╭──

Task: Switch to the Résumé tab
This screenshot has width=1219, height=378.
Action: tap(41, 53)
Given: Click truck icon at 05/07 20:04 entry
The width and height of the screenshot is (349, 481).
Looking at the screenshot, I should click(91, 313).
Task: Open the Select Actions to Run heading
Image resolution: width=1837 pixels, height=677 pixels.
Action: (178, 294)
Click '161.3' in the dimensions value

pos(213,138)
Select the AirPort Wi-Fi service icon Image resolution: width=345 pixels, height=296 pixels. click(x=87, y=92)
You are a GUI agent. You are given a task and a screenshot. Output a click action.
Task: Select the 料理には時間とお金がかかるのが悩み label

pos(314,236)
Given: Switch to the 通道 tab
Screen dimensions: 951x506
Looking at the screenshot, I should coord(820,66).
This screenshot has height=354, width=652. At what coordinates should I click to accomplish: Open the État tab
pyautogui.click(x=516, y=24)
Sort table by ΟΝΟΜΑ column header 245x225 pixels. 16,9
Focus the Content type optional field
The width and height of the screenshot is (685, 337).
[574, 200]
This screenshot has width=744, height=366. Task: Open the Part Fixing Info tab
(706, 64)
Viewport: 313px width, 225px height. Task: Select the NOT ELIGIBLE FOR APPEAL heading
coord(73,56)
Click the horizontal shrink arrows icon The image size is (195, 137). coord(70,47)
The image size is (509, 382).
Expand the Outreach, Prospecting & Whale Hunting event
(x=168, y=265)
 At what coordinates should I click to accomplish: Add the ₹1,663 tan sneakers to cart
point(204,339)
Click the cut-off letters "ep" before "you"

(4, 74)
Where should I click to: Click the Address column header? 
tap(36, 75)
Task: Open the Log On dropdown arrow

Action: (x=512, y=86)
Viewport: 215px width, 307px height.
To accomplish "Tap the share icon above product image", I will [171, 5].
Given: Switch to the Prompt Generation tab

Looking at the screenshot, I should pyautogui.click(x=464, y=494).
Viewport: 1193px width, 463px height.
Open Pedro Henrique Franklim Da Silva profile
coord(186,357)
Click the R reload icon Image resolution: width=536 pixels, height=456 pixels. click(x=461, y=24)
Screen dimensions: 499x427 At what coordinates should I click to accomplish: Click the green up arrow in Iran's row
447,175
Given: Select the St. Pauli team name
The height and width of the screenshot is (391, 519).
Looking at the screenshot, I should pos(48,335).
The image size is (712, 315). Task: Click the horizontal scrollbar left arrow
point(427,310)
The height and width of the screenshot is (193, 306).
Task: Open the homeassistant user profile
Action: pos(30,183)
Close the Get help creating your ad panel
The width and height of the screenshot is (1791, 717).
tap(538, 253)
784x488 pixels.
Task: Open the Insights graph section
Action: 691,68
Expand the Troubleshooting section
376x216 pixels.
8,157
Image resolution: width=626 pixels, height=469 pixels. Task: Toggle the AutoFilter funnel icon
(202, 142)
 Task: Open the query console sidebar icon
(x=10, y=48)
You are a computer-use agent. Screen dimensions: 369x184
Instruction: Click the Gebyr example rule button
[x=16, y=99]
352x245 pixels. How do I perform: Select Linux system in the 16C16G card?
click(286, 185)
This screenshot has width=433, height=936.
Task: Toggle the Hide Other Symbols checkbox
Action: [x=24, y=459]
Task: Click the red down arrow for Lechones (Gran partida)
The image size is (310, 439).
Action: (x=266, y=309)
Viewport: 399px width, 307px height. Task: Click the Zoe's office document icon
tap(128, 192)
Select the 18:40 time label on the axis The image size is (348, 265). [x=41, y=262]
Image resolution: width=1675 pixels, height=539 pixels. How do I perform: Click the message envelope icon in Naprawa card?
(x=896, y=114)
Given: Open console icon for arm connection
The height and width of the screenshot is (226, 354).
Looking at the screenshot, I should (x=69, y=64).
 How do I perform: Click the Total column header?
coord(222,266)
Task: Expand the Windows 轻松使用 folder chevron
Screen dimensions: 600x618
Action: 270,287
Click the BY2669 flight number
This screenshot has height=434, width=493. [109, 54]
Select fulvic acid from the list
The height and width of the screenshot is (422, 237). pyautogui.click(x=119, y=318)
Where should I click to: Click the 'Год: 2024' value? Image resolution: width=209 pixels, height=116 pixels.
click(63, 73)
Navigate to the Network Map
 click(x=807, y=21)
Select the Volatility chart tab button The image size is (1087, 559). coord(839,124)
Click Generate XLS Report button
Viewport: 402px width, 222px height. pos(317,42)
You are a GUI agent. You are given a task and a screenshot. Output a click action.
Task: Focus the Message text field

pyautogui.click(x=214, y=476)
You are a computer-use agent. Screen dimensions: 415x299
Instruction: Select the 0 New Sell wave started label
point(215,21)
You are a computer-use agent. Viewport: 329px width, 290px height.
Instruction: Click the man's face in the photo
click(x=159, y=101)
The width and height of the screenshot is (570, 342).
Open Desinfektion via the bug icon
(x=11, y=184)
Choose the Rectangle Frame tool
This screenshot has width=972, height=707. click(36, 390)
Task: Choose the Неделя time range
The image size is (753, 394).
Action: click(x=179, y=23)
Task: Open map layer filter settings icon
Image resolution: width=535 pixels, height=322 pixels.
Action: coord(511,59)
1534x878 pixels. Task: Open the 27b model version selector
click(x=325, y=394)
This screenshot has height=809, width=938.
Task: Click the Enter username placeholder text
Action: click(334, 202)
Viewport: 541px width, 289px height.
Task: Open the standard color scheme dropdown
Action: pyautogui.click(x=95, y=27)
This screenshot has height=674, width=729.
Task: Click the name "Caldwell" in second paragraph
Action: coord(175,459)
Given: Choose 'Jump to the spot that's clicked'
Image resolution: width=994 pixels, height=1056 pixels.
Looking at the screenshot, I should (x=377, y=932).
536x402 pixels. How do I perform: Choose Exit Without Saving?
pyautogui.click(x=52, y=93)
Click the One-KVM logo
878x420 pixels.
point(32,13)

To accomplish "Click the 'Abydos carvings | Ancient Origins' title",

╰──

# Activity
Would you copy every line of the material exactly?

# Expected output
Task: Switch to the Résumé tab
This screenshot has width=1219, height=378.
Action: tap(41, 53)
Given: Click truck icon at 05/07 20:04 entry
The width and height of the screenshot is (349, 481).
Looking at the screenshot, I should click(91, 313).
Task: Open the Select Actions to Run heading
Image resolution: width=1837 pixels, height=677 pixels.
Action: (178, 294)
Click '161.3' in the dimensions value

pos(213,138)
Select the AirPort Wi-Fi service icon Image resolution: width=345 pixels, height=296 pixels. click(x=87, y=92)
You are a GUI agent. You are given a task and a screenshot. Output a click action.
Task: Select the 料理には時間とお金がかかるのが悩み label

pos(314,236)
Given: Switch to the 通道 tab
Screen dimensions: 951x506
Looking at the screenshot, I should coord(820,66).
This screenshot has height=354, width=652. At what coordinates should I click to accomplish: Open the État tab
pyautogui.click(x=516, y=24)
Sort table by ΟΝΟΜΑ column header 245x225 pixels. 16,9
Focus the Content type optional field
The width and height of the screenshot is (685, 337).
[574, 200]
This screenshot has width=744, height=366. Task: Open the Part Fixing Info tab
(706, 64)
Viewport: 313px width, 225px height. Task: Select the NOT ELIGIBLE FOR APPEAL heading
coord(73,56)
Click the horizontal shrink arrows icon The image size is (195, 137). coord(70,47)
The image size is (509, 382).
Expand the Outreach, Prospecting & Whale Hunting event
(x=168, y=265)
 At what coordinates should I click to accomplish: Add the ₹1,663 tan sneakers to cart
point(204,339)
Click the cut-off letters "ep" before "you"

(4, 74)
Where should I click to: Click the Address column header? 
tap(36, 75)
Task: Open the Log On dropdown arrow

Action: (x=512, y=86)
Viewport: 215px width, 307px height.
To accomplish "Tap the share icon above product image", I will [171, 5].
Given: Switch to the Prompt Generation tab

Looking at the screenshot, I should pyautogui.click(x=464, y=494).
Viewport: 1193px width, 463px height.
Open Pedro Henrique Franklim Da Silva profile
coord(186,357)
Click the R reload icon Image resolution: width=536 pixels, height=456 pixels. click(x=461, y=24)
Screen dimensions: 499x427 At what coordinates should I click to accomplish: Click the green up arrow in Iran's row
447,175
Given: Select the St. Pauli team name
The height and width of the screenshot is (391, 519).
Looking at the screenshot, I should pos(48,335).
The image size is (712, 315). Task: Click the horizontal scrollbar left arrow
point(427,310)
The height and width of the screenshot is (193, 306).
Task: Open the homeassistant user profile
Action: pos(30,183)
Close the Get help creating your ad panel
The width and height of the screenshot is (1791, 717).
tap(538, 253)
784x488 pixels.
Task: Open the Insights graph section
Action: 691,68
Expand the Troubleshooting section
376x216 pixels.
8,157
Image resolution: width=626 pixels, height=469 pixels. Task: Toggle the AutoFilter funnel icon
(202, 142)
 Task: Open the query console sidebar icon
(x=10, y=48)
You are a computer-use agent. Screen dimensions: 369x184
Instruction: Click the Gebyr example rule button
[x=16, y=99]
352x245 pixels. How do I perform: Select Linux system in the 16C16G card?
click(286, 185)
This screenshot has width=433, height=936.
Task: Toggle the Hide Other Symbols checkbox
Action: [x=24, y=459]
Task: Click the red down arrow for Lechones (Gran partida)
The image size is (310, 439).
Action: (x=266, y=309)
Viewport: 399px width, 307px height. Task: Click the Zoe's office document icon
tap(128, 192)
Select the 18:40 time label on the axis The image size is (348, 265). [x=41, y=262]
Image resolution: width=1675 pixels, height=539 pixels. How do I perform: Click the message envelope icon in Naprawa card?
(x=896, y=114)
Given: Open console icon for arm connection
The height and width of the screenshot is (226, 354).
Looking at the screenshot, I should (x=69, y=64).
 How do I perform: Click the Total column header?
coord(222,266)
Task: Expand the Windows 轻松使用 folder chevron
Screen dimensions: 600x618
Action: 270,287
Click the BY2669 flight number
This screenshot has height=434, width=493. [109, 54]
Select fulvic acid from the list
The height and width of the screenshot is (422, 237). pyautogui.click(x=119, y=318)
Where should I click to: Click the 'Год: 2024' value? Image resolution: width=209 pixels, height=116 pixels.
click(63, 73)
Navigate to the Network Map
 click(x=807, y=21)
Select the Volatility chart tab button The image size is (1087, 559). coord(839,124)
Click Generate XLS Report button
Viewport: 402px width, 222px height. pos(317,42)
You are a GUI agent. You are given a task and a screenshot. Output a click action.
Task: Focus the Message text field

pyautogui.click(x=214, y=476)
You are a computer-use agent. Screen dimensions: 415x299
Instruction: Select the 0 New Sell wave started label
point(215,21)
You are a computer-use agent. Viewport: 329px width, 290px height.
Instruction: Click the man's face in the photo
click(x=159, y=101)
The width and height of the screenshot is (570, 342).
Open Desinfektion via the bug icon
(x=11, y=184)
Choose the Rectangle Frame tool
This screenshot has width=972, height=707. click(36, 390)
Task: Choose the Неделя time range
The image size is (753, 394).
Action: click(x=179, y=23)
Task: Open map layer filter settings icon
Image resolution: width=535 pixels, height=322 pixels.
Action: coord(511,59)
1534x878 pixels. Task: Open the 27b model version selector
click(x=325, y=394)
This screenshot has height=809, width=938.
Task: Click the Enter username placeholder text
Action: click(334, 202)
Viewport: 541px width, 289px height.
Task: Open the standard color scheme dropdown
Action: pyautogui.click(x=95, y=27)
This screenshot has height=674, width=729.
Task: Click the name "Caldwell" in second paragraph
Action: coord(175,459)
Given: Choose 'Jump to the spot that's clicked'
Image resolution: width=994 pixels, height=1056 pixels.
Looking at the screenshot, I should (x=377, y=932).
536x402 pixels. How do I perform: Choose Exit Without Saving?
pyautogui.click(x=52, y=93)
Click the One-KVM logo
878x420 pixels.
point(32,13)

To accomplish "Click the 'Abydos carvings | Ancient Origins' title",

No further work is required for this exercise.